FringeReview UK 2019
St Nicholas Constance Chow Piano Recital
Constance Chow
Genre: Live Music, Music
Venue: St Nicholas Church, Dyke Road, Brighton
Festival: FringeReview UK
Low Down
Constance Chow played York Bowen’s Reverie Op 86, Schuman’’s Papillons Op 2, Ravel’s Valses Nobles et Sentimentales and the fourth movement from Miroirs, ‘Alborada del gracioso’.
Review
St Nicholas hosts yet another fresh talent who’s played extensively in the UK and internationally. Hong Kong-born Constance Chow gave a piano recital full of reverie and variations, with the surprise coming first.

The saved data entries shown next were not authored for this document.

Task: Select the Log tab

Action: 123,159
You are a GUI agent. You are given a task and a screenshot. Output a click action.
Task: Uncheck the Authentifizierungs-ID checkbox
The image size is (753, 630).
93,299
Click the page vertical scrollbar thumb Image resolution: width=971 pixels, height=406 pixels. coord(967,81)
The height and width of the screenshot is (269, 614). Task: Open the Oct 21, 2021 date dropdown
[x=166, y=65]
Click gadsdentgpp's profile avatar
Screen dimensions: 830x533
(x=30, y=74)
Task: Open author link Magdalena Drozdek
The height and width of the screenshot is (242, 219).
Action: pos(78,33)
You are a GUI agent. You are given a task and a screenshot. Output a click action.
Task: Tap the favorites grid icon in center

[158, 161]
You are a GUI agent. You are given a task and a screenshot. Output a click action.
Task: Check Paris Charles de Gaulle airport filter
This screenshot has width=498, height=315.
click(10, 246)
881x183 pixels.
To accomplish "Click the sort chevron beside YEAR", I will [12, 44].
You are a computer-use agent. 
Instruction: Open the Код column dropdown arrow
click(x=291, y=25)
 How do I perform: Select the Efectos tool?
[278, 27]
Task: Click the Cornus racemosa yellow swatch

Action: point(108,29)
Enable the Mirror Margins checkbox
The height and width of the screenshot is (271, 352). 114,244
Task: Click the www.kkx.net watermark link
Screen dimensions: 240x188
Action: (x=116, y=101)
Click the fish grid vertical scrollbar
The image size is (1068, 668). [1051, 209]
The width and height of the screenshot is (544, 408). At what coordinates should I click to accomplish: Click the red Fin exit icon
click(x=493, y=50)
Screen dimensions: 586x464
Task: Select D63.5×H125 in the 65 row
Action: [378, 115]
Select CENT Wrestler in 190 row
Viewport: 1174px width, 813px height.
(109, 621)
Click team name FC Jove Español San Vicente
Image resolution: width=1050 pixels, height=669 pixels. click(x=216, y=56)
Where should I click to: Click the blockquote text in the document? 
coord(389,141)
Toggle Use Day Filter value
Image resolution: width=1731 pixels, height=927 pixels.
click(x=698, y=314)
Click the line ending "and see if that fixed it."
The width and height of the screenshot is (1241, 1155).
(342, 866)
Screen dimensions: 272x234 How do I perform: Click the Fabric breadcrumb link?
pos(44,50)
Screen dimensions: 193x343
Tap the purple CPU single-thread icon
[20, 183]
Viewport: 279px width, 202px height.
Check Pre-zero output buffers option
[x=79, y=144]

Chow’s tone is bright and full, given less help here than it might by the otherwise excellent French Elysian piano, which emits an enharmonic buzz – fearfully distracting for the pianist, but virtually inaudible otherwise: only a few seasoned concert-goers notice it.
York Bowen (1884-1961) used to be mentioned in the same breath as Arnold Bax (1883-1953) and Benjamin Dale (1885-1943) – the latter never recovered from his incarceration in WW1. They were all from the go-ahead Wagner-Liszt oriented Royal Academy of Music, not the stricter RCM run mainly by Stanford. More precocious they seemed to have slimmer resources to fall back on. But this is deceptive and their music, given a bad press from the mid 20th century, has recovered – Bax being the largest figure, and Bowen and Dale amongst others showing they were more than touched with genius. The supremely virtuosic Bowen too was the go-to British pianist when recording anything from Beethoven’s Piano Concerto No 4 (a famed recording) to his own work.
Bowen’s output centres round the piano but embraces three symphonies, four piano concerti, and six Sonatas as well as many for other instruments (two fro viola). Known as the British Rachmaninov, he’s appearing more frequently now.
Bowen’s Reverie Op 86 is a mid-period piece from the 1920s. The Reverie itself’s acutely Russian in feel, like a rarely laid-back summer Rachmaninov (his Prelude Op 32/11) or Liapunov, even the sterner Medtner. It’s memorable with tis eight-note with emphasis on the first and fourth notes. It’s refracted through a haze of dying falls in summer, which Chow evokes in a slow cascade serving the music particularly well with her crystalline sense of meditation and silence. It serves her elsewhere too.
Schumann’s Papillons Op 2 is a series of linked dances – a kind of informal set of variations – clearly recognizable as such. Chow’s perfectly attuned to this work too, more ruminative Schumann, and like his Abegg Variations Op 1 in not demanding too much bristling virtuosity: no Clara Schuman yet on the horizon. The whole seems like stretched lendler rhythm with unusual pulses moving the work from a certain velocity to near-silence again. Chow’s command of Schumann’s drifty way with sashaying into an dot of insistent rhythms and the sudden slow pulses f the opening and close are magical. Chow has a particular affinity with suggestive spaces.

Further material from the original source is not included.